(Collected data entries)
:::::

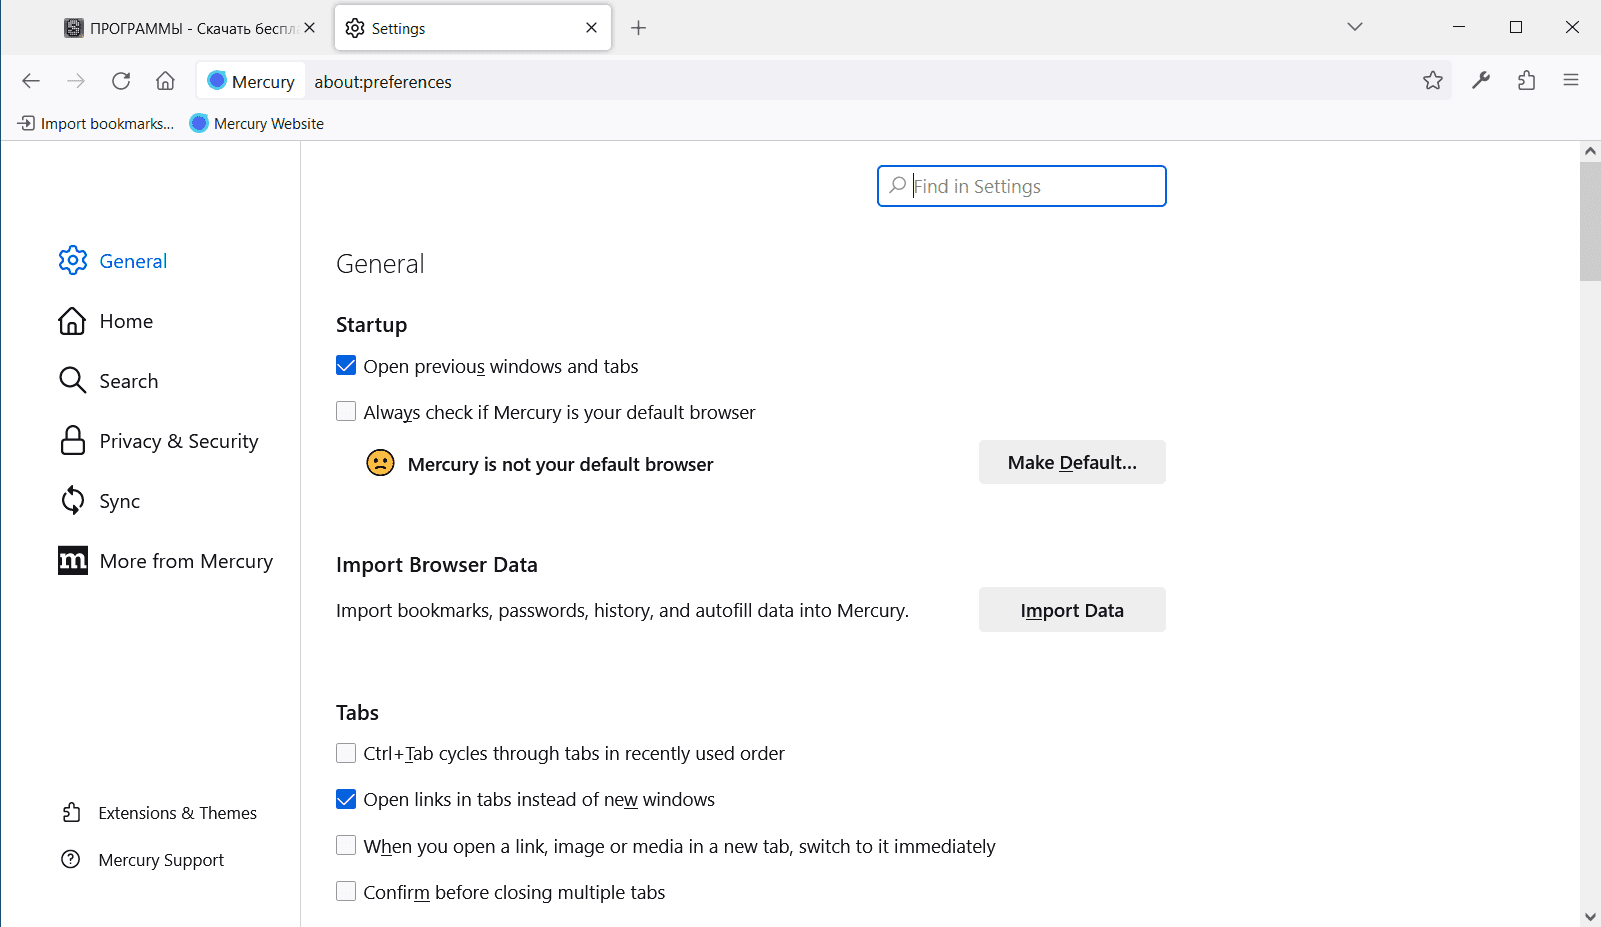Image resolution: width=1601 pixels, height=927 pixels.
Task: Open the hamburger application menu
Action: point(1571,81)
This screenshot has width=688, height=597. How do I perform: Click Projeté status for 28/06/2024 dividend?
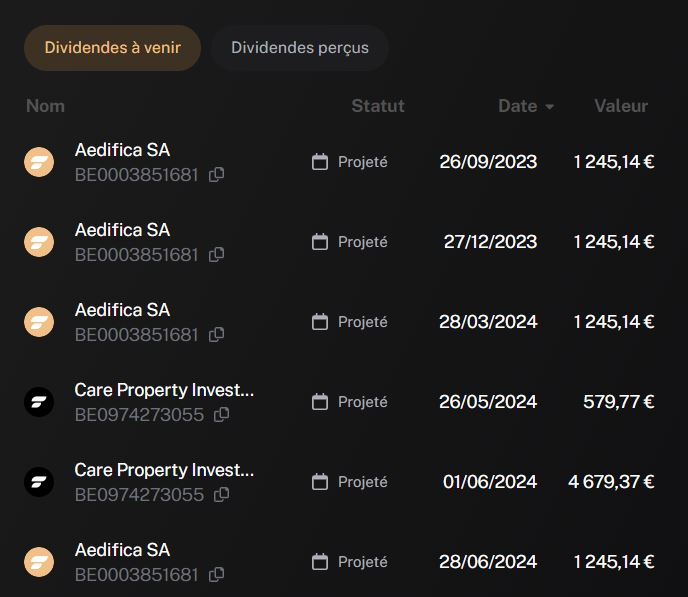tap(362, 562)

:::::

Reproduce the final stretch of lines exactly: the line containing "This screenshot has" through the last line of the data, both included. Pictures do not belong in the copy.

**Expected answer**
This screenshot has width=688, height=597. How do I perform: Click Projeté status for 28/06/2024 dividend?
tap(362, 562)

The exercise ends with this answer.